Haoues Seniguer
Le 15 janvier 2015
Si l’on s’intéresse à la question de l’engagement politique des jeunes musulmans de France, il est essentiel de rigoureusement circonscrire un terrain d’enquête qui est en même temps un terrain de réflexion continue. Les types d’engagement au nom de l’islam, en France en particulier, demeurent multiples et ne sauraient être enfermés dans des formes homogènes de militantisme ou d’activisme.
Ces derniers mois, je me suis particulièrement penché sur les mobilisations via le Web, qui utilisent explicitement ou implicitement une grammaire religieuse à connotation musulmane, et j’ai, à cet effet, entrepris d’analyser leurs motivations. Cette présence sur la Toile d’acteurs sociaux, jeunes et moins jeunes, se réclamant de l’islam, loin de se réduire à être purement virtuelle, a produit, sur le terrain, certains effets.
J’en prendrai pour exemple les Journées de Retrait de l’Ecole (JRE) initiées par Farida Belghoul, et abondamment relayées ensuite par le président du Collectif des Musulmans de France (CMF), Nabil Ennasri. On a assisté alors à une alliance inédite entre acteurs sociaux de la droite, voire d’extrême droite, nationaliste catholique (à l’islamophobie assumée ou non publiquement), et de musulmans français ou de France pourtant traditionnellement engagés contre l’islamophobie et le racisme. Ce que l’on a désigné sous le nom de « théorie du genre » et dont on disait qu’elle était enseignée dans les écoles à l’insu des parents, relevait presque exclusivement de la rumeur, puisqu’il ne s’agissait, en fait, que de lutte contre les inégalités hommes/femmes et contre l’homophobie.

--------------------------------

**EXERCICES PROPOSÉS:**
(A) Répondez aux questions suivantes à partir de l'extrait sur l'engagement politique des jeunes musulmans de France.
(i) Qui a initié les Journées de Retrait de l'Ecole (JRE) ?
(ii) Quelle fonction l'extrait attribue-t-il à Nabil Ennasri ?
(iii) Sur quel type de mobilisations porte l'analyse entreprise « ces derniers mois » ?
(B) Rédigez la suite de l'extrait sur l'engagement politique des jeunes musulmans de France, à partir de sa dernière phrase.

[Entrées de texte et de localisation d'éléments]

--------------------------------

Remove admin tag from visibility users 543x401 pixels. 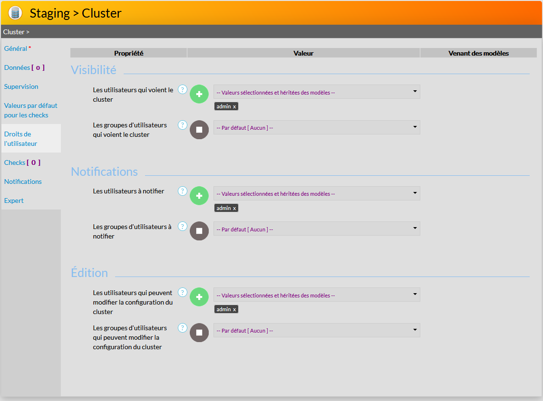234,107
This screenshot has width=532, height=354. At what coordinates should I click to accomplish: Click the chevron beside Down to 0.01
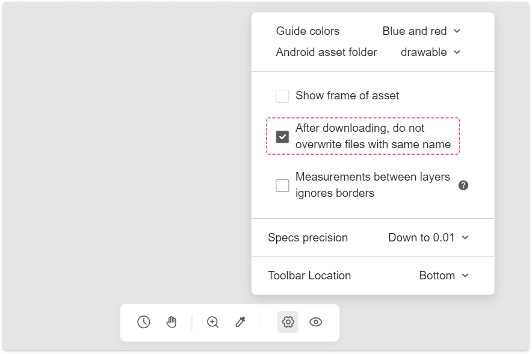(465, 238)
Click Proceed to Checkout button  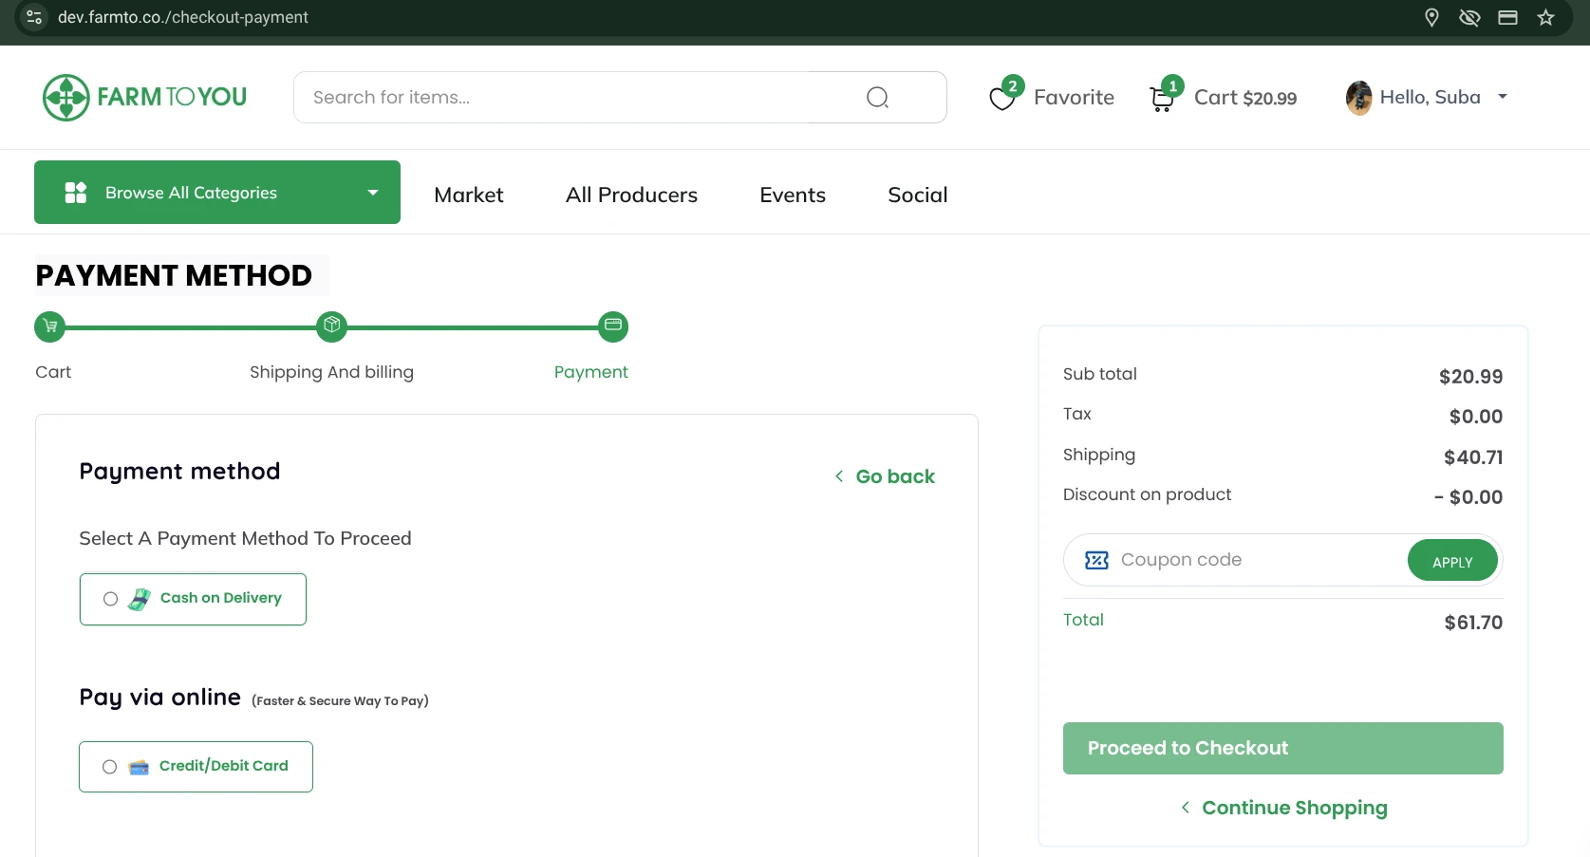tap(1282, 748)
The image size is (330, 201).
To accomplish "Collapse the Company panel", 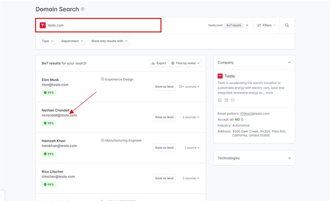I will pyautogui.click(x=289, y=63).
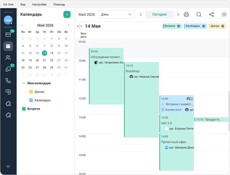Print the calendar using printer icon
Screen dimensions: 230x175
tap(186, 14)
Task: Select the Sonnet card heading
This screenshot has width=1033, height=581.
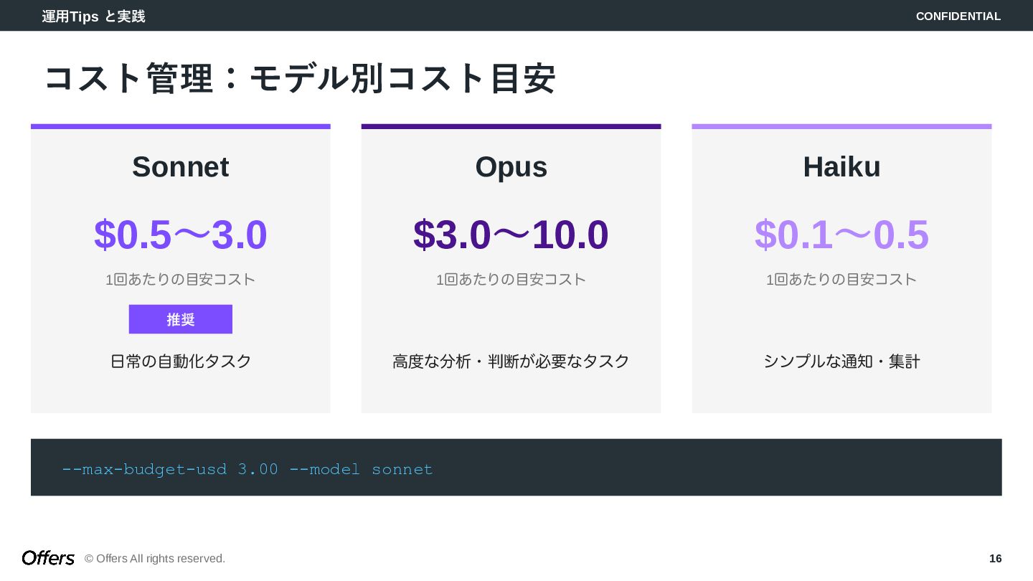Action: point(181,167)
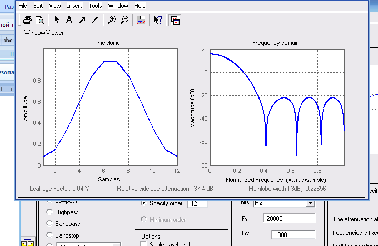
Task: Select the Insert Arrow tool
Action: [x=82, y=20]
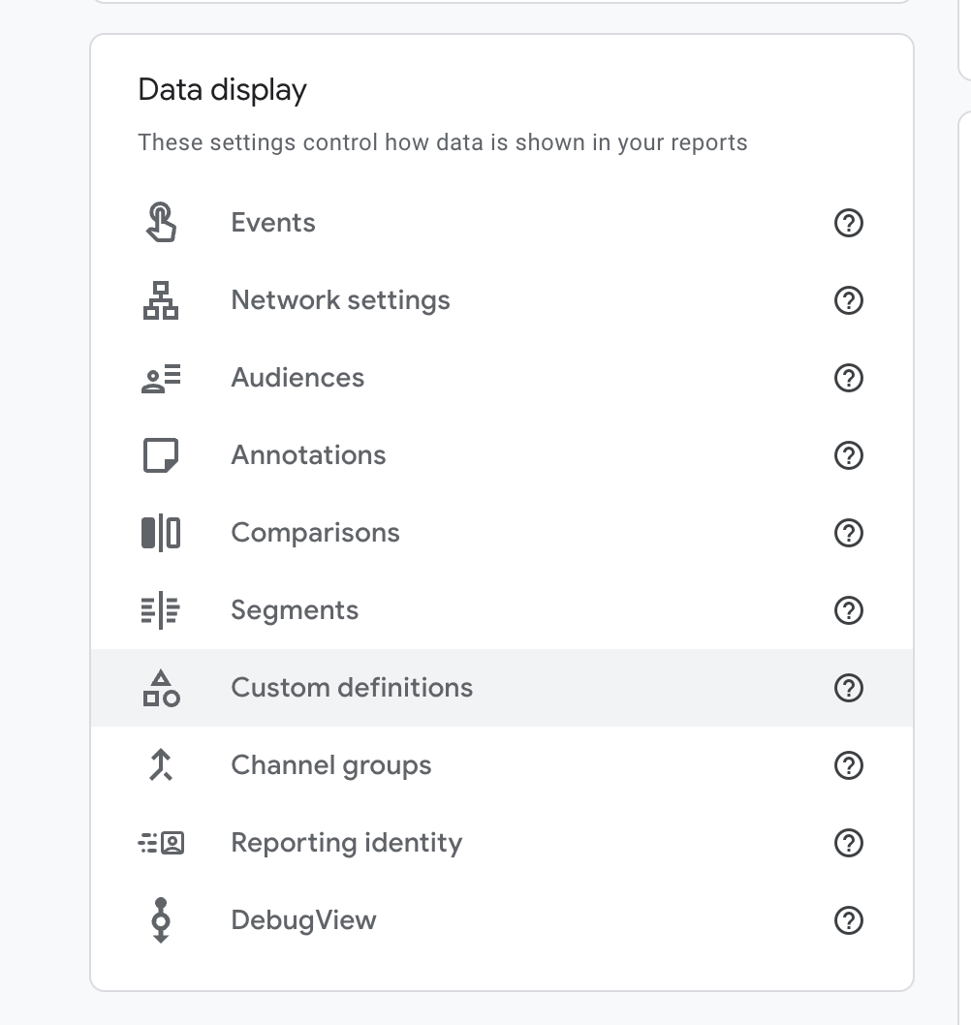Click the Audiences person-list icon
Screen dimensions: 971x1025
[161, 378]
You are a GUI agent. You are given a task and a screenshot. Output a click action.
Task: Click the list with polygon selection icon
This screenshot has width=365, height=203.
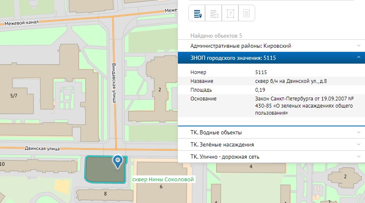(x=214, y=13)
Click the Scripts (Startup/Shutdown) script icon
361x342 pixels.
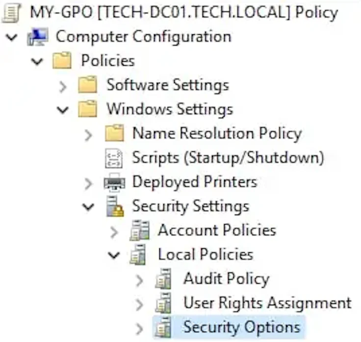[x=114, y=158]
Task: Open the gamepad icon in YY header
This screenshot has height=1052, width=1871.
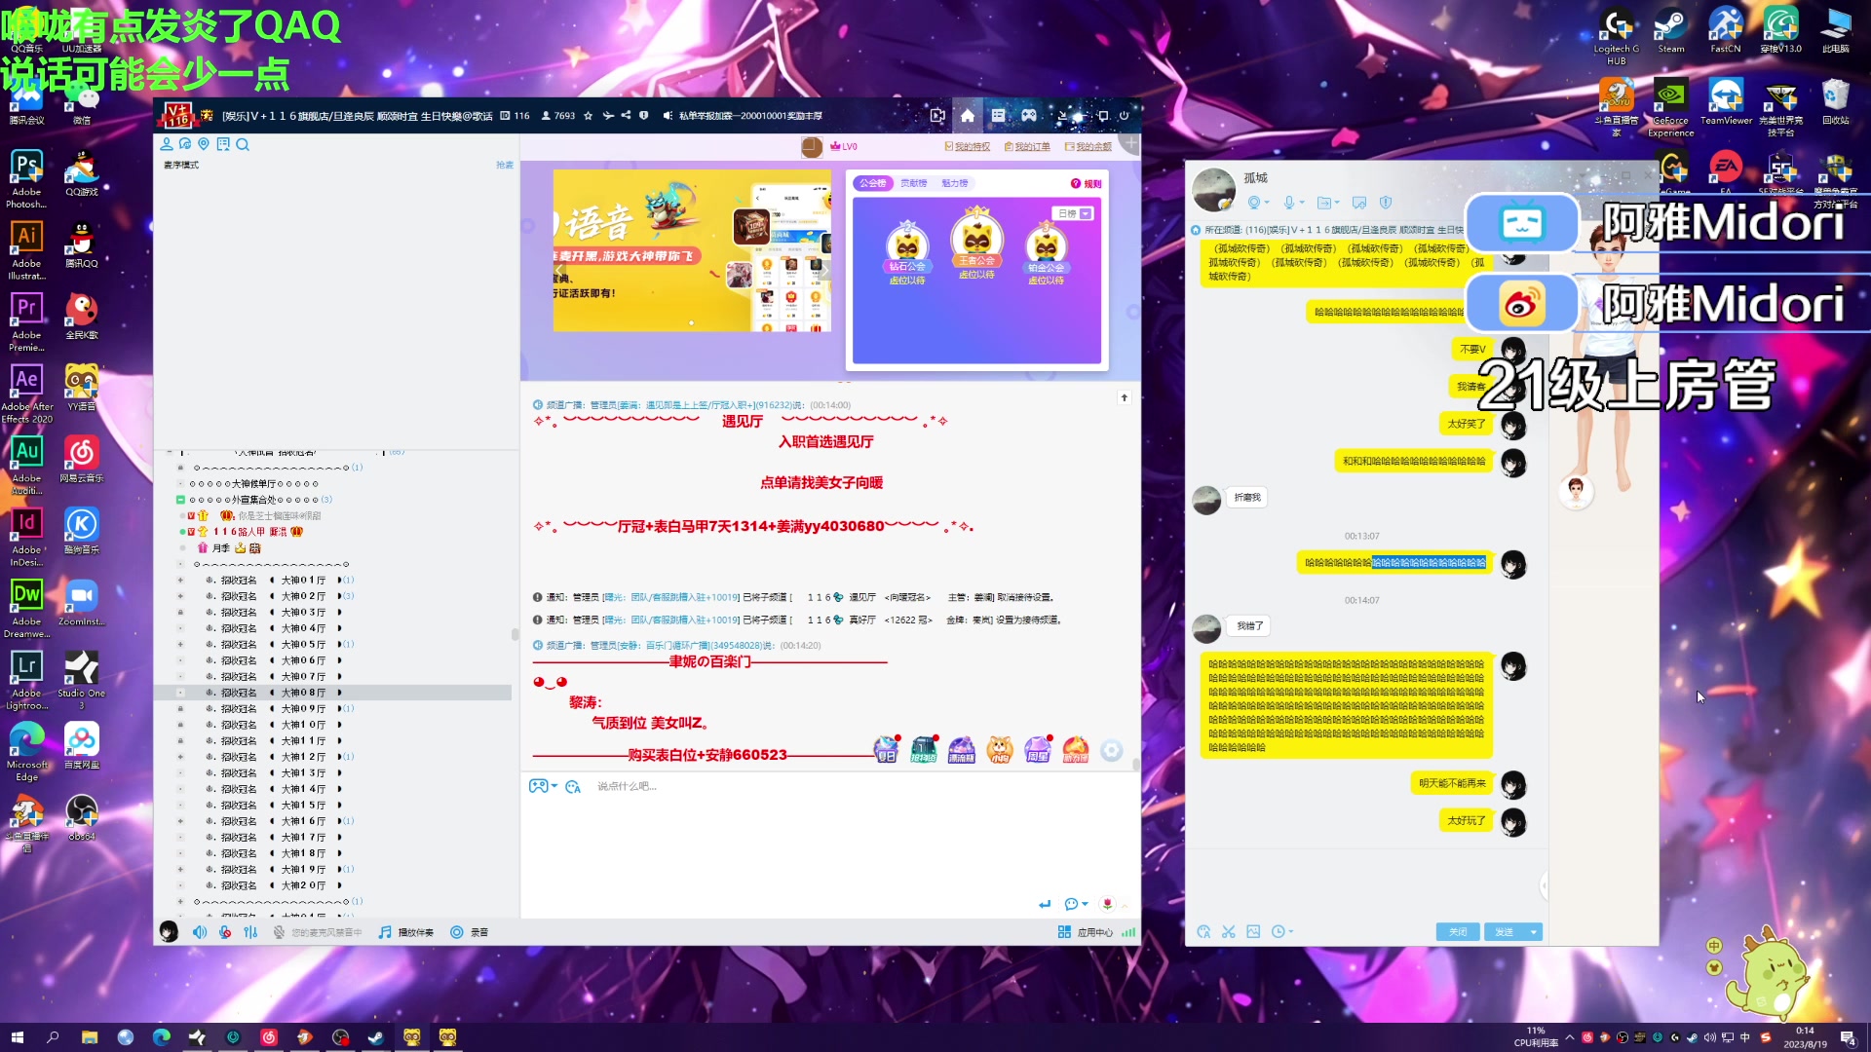Action: [x=1028, y=116]
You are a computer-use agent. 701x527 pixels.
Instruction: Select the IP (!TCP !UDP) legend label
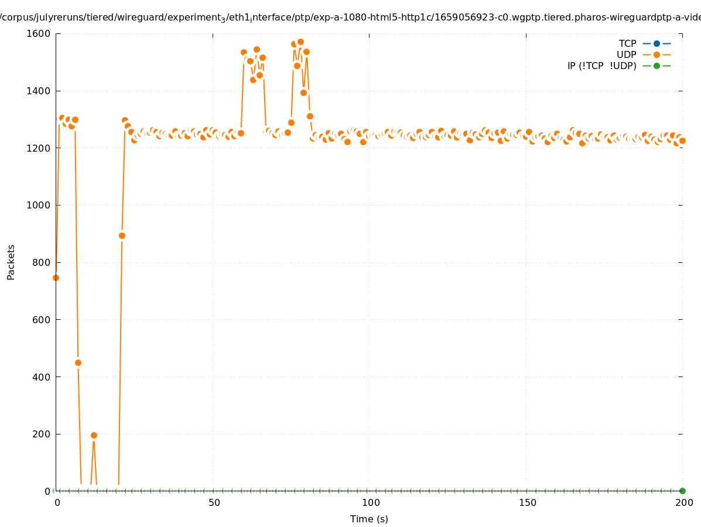(601, 66)
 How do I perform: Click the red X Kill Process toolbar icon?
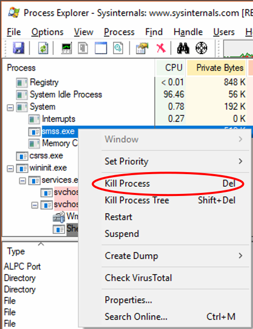pos(161,48)
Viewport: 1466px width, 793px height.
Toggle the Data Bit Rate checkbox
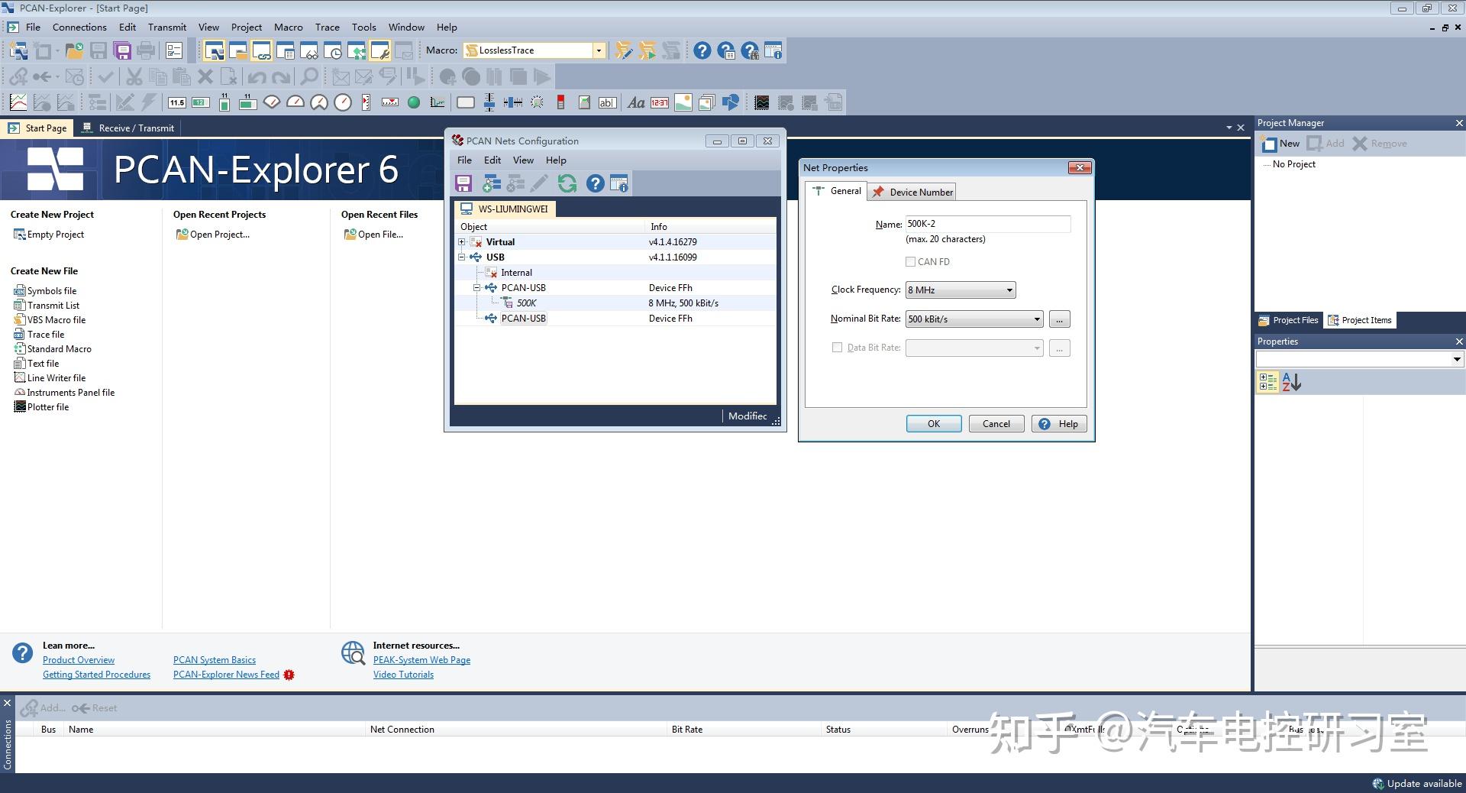837,348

--------------------------------

**RÉPONSES PAR EXERCICE:**
(A)
(i) Farida Belghoul.
(ii) Président du Collectif des Musulmans de France (CMF).
(iii) Les mobilisations via le Web, qui utilisent explicitement ou implicitement une grammaire religieuse à connotation musulmane.

(B)
Le succès de la rumeur a démontré la réceptivité de certains milieux, musulmans ou non, à des modes plus ou moins élaborés de conspirationnisme. Cette alliance, conjoncturelle ou durable entre certaines associations musulmanes et la droite ou l’extrême droite chrétienne, peut être la conséquence du « brouillage idéologique » contemporain parfaitement analysé par le sociologue français Philippe Corcuff, ou l’un de ses symptômes avancés : le clivage de classe laissant apparemment place à un projet théologico-centré et hyper normatif au plan moral. Le combat contre l’acceptation de la pluralité des orientations sexuelles et contre la critique des stéréotypes de genre est perçu, à cette aune, comme la mère de toutes les luttes sociales, dont il vient prendre la place.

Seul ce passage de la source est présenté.